Eisenman goes through a lot of intellectual and theoretical rigor to ultimately arrive at his geometry, but Gehry simply demonstrates that the intellectual and theoretical rigor isn't even necessary when it come to unprecedented architectonic geometries.
The only reason Eisenman's approach gets respect is because it fits well into 'higher' education. To have students pay large amounts of money to then learn that, "Hey, just look at Gehry, you can design pretty much anyway you want these days." just wouldn't go over well.
2008.08.23 21:06
peter's canon
Personally, I like seeing all the study models of various projects by various architects. I like it because it clearly demonstrates just how pliant architectural designing can be. And I seriously consider the notion that it may well be Gehry that best introduced architectonic pliancy to the profession.

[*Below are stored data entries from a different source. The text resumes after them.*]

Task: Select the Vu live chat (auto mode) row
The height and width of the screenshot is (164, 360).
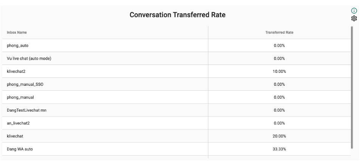Action: [176, 58]
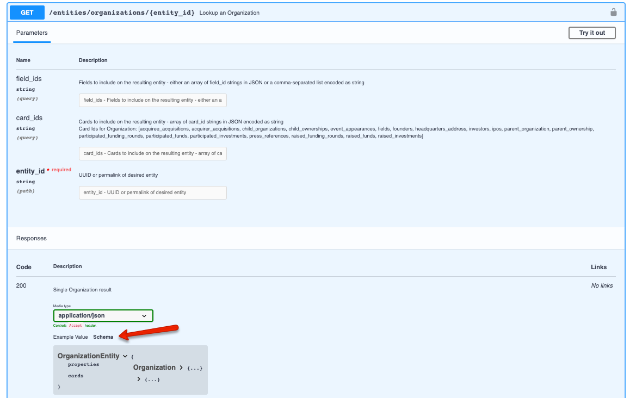
Task: Click the GET method badge
Action: coord(27,12)
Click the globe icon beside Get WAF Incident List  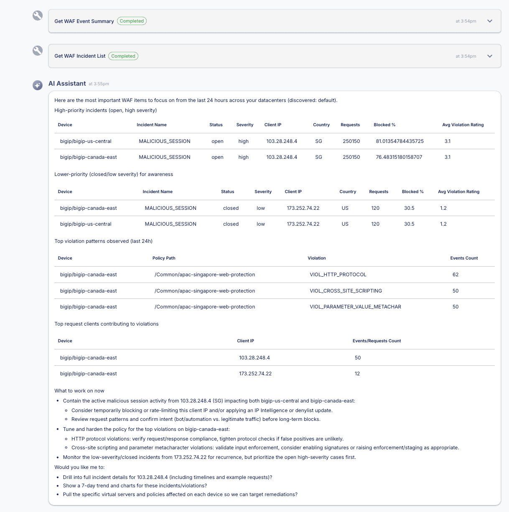(x=38, y=51)
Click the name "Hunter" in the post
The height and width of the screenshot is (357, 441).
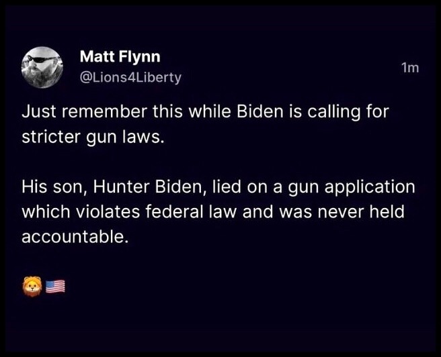point(122,187)
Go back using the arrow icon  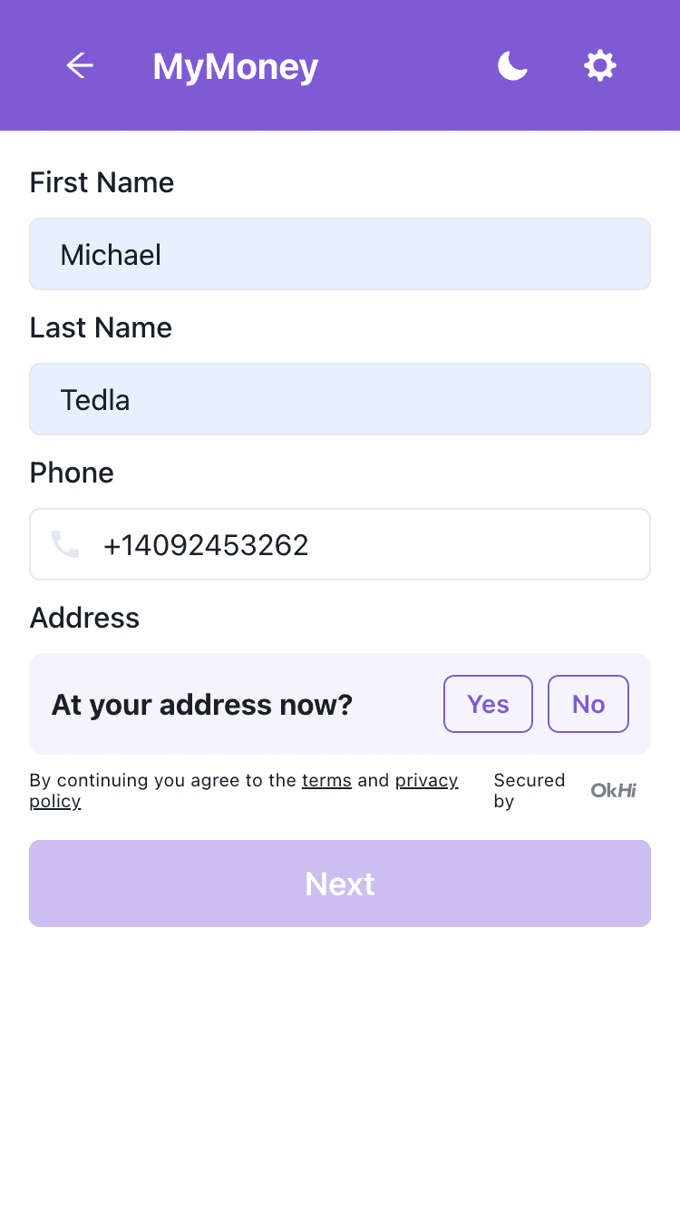point(80,65)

Is architectonic pliancy in somewhat sharp contrast to Eisenman's method? Up to a certain point (in time) I'd say yes. And when Eisenman's work started exhibiting some measure of pliancy, that's where I start to see Gehry's influence.
Have Gehry's designs of late become somewhat predictable and/or seemingly uninspired? Perhaps the pliability metaphor applies here too; perhaps the pliancy has been lost for being stretched too much and too far.
Another thing I like about all the study models is that so often almost any one of the models looks to be an exciting and/or interesting building. And often too it is within the collection of study models that one finds the riskier designs. "Getting it right" isn't the only operation going on. There's also a having-to-let-go of good designs.
2008.08.23 22:55
peter's canon
To suspect that Eisenman's process conceals a much more pliant process doesn't eliminate Gehry's already self-evident very pliant process. Gehry's entire oeuvre is evidence of a very pliant design process.
Has Eisenman really been designing a process? It looks to me more like he's been designing a determinism, and I am personally aware of an aspect of Eisenman's process that proves very inflexible.
2008.08.26 16:50
"wildly influential" or really only virtually influential?
But is what Woods produces really anything more than an aesthetic?
2008.08.26 20:17
"wildly influential" or really only virtually influential?
It's not a throwing out of the critical position, it's looking at the manifestations of the critical position and finding not much more than an aesthetic.